Data to use ->
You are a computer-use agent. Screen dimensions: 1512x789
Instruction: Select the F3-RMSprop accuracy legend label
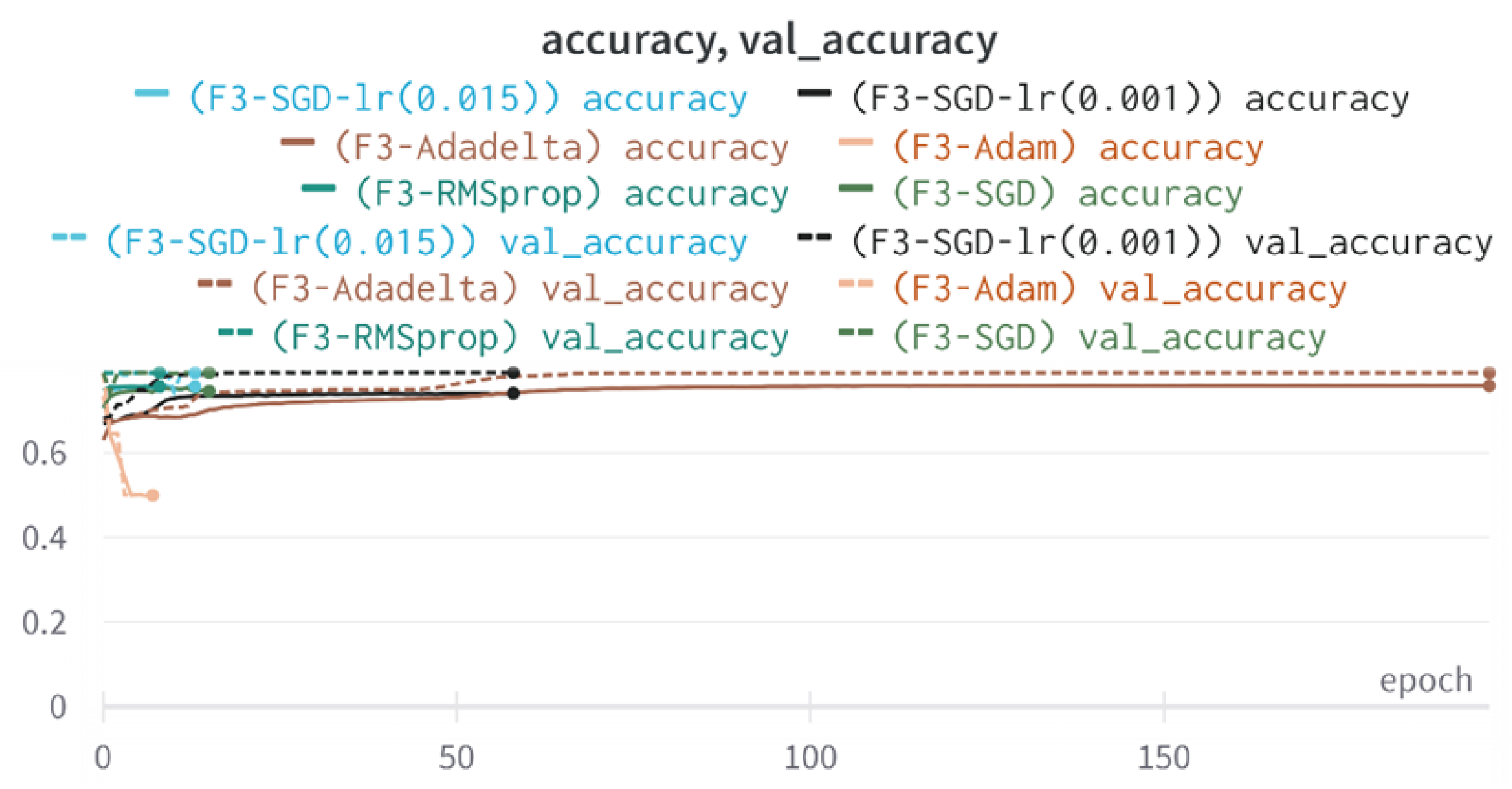(571, 194)
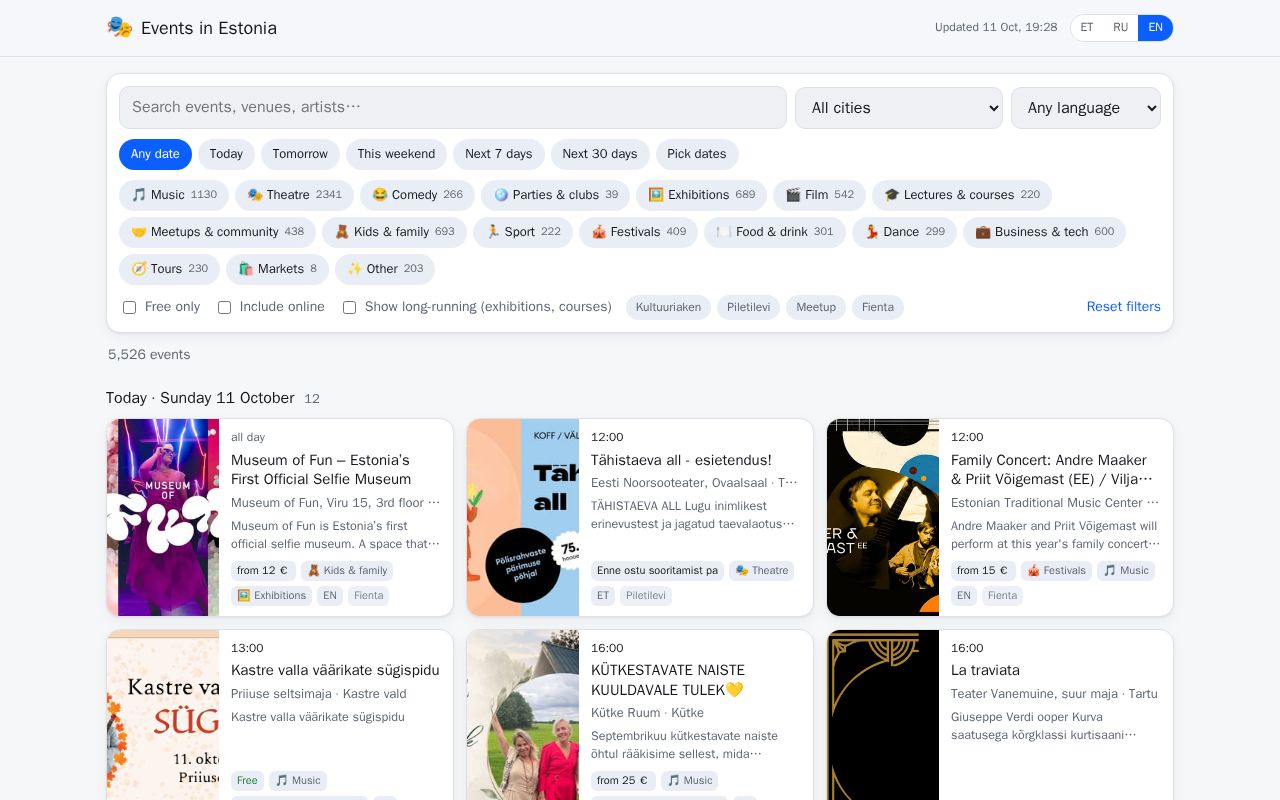Toggle the Include online checkbox
Image resolution: width=1280 pixels, height=800 pixels.
click(224, 308)
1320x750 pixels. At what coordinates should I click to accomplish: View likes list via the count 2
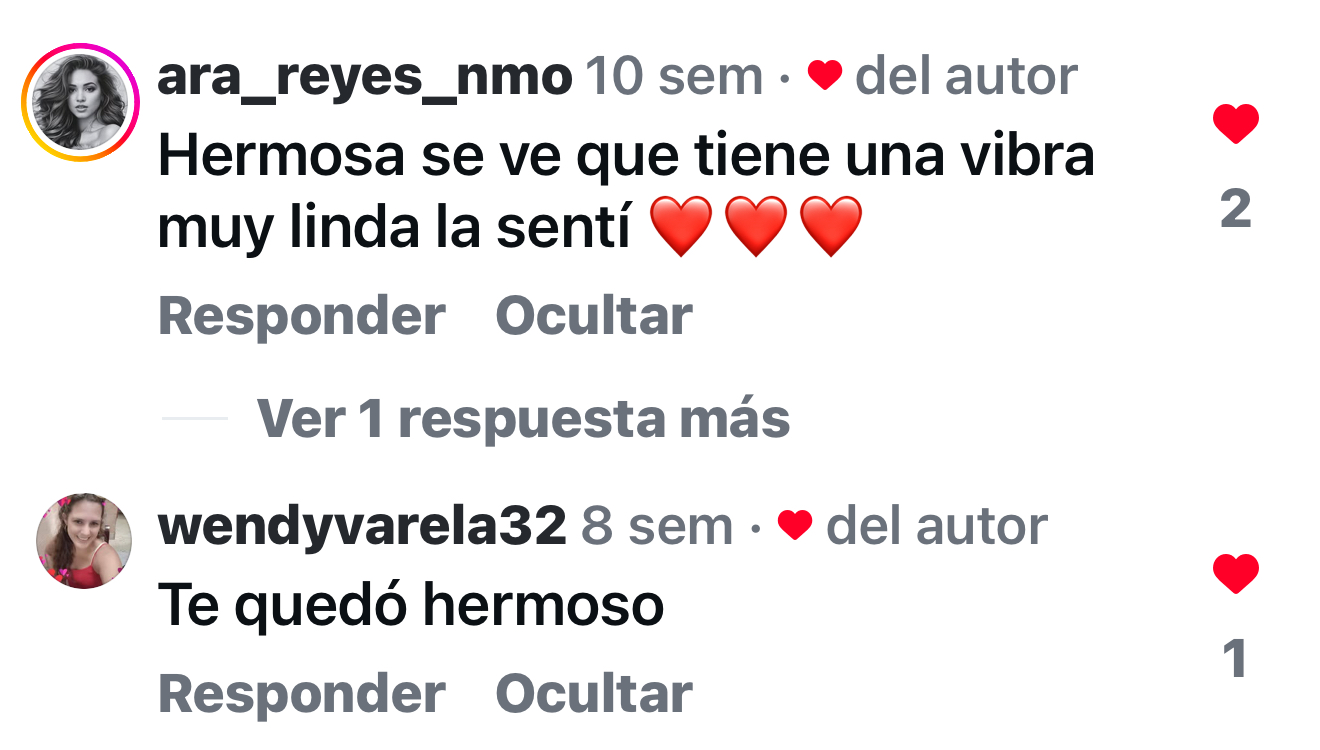[1236, 209]
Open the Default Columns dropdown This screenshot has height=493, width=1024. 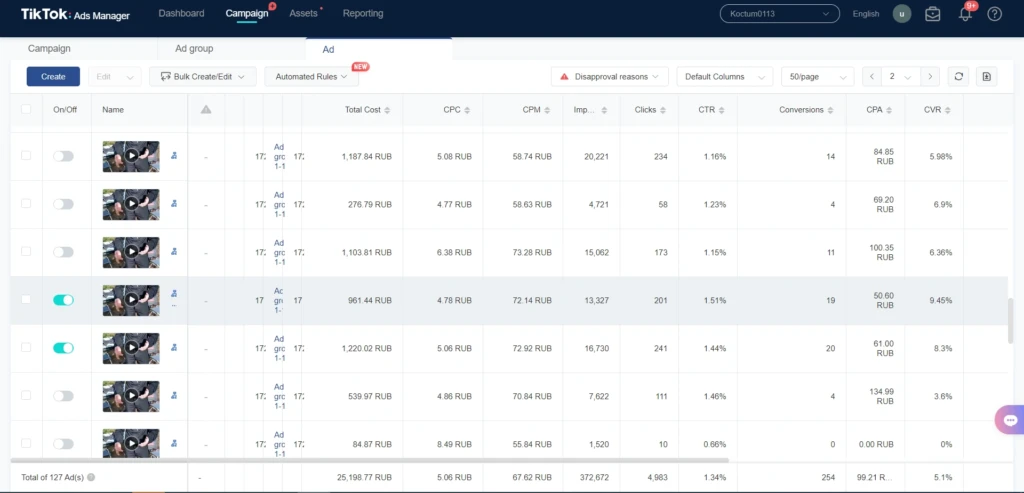coord(724,76)
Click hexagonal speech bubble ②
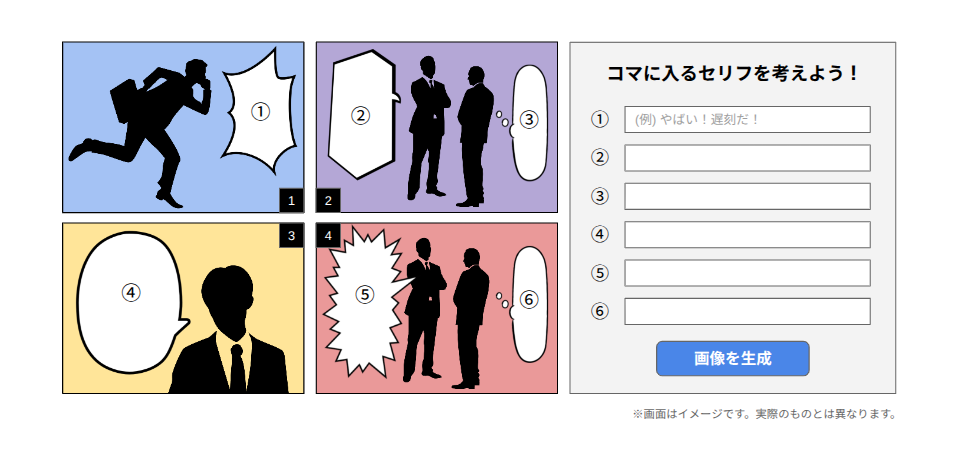Screen dimensions: 957x462 [x=360, y=115]
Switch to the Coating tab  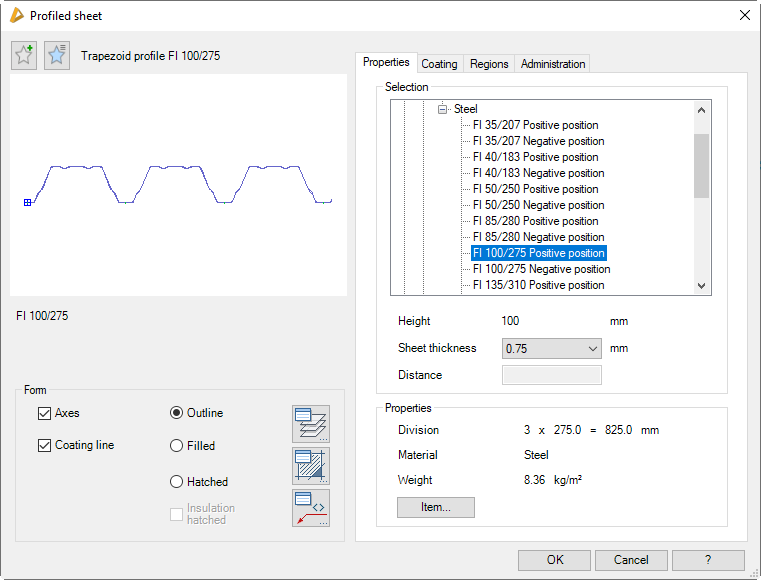[x=439, y=64]
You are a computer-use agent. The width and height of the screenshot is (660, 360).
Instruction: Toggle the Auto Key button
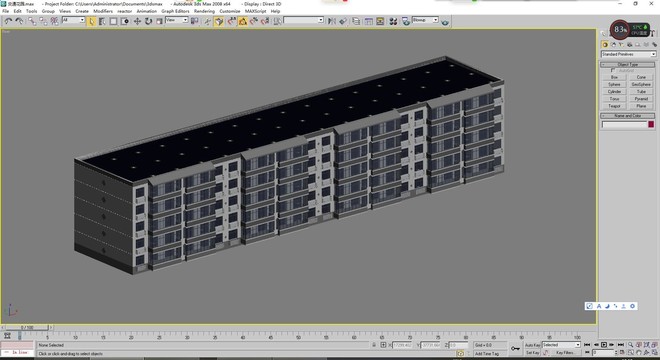tap(532, 345)
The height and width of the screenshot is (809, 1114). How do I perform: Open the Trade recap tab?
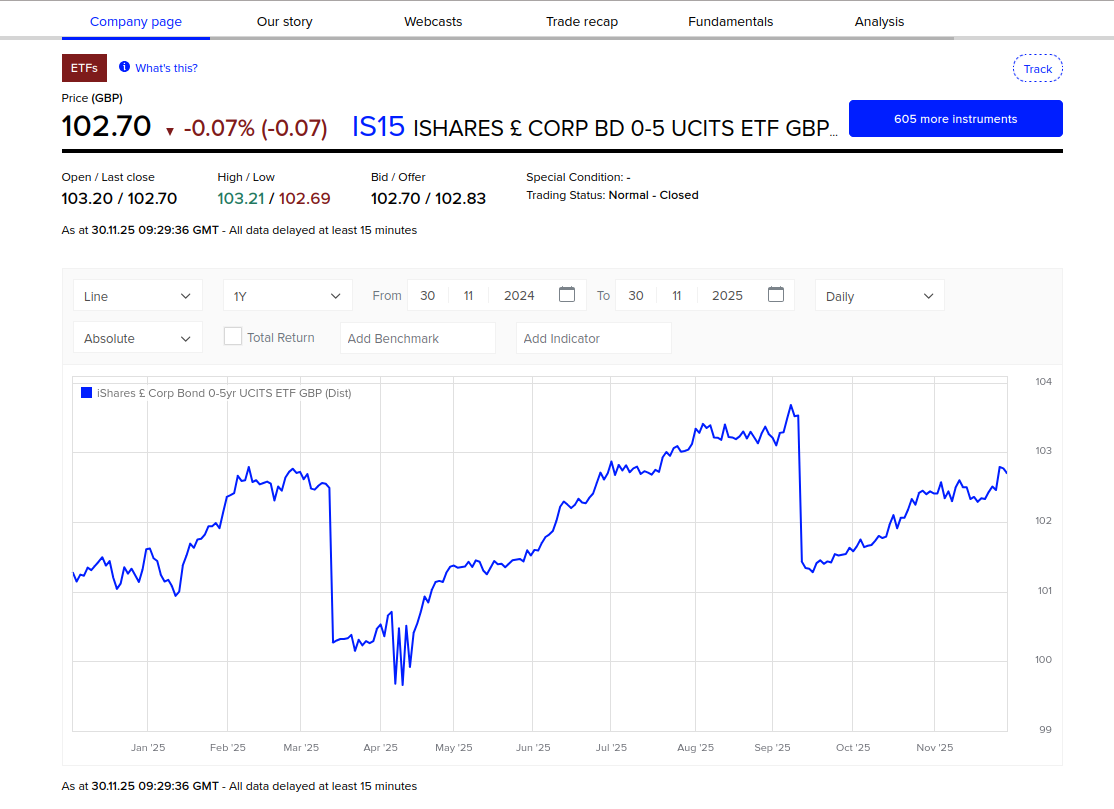[582, 21]
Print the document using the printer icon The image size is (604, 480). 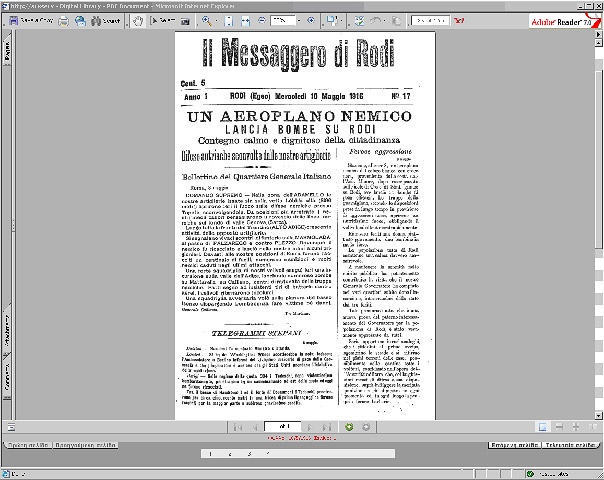[64, 20]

Task to complete -> List every line above containing the word "computer".

Finished task ->
You are a computer-use agent. Screen dimensions: 1512x789
You are a computer-use agent. The width and height of the screenshot is (660, 360).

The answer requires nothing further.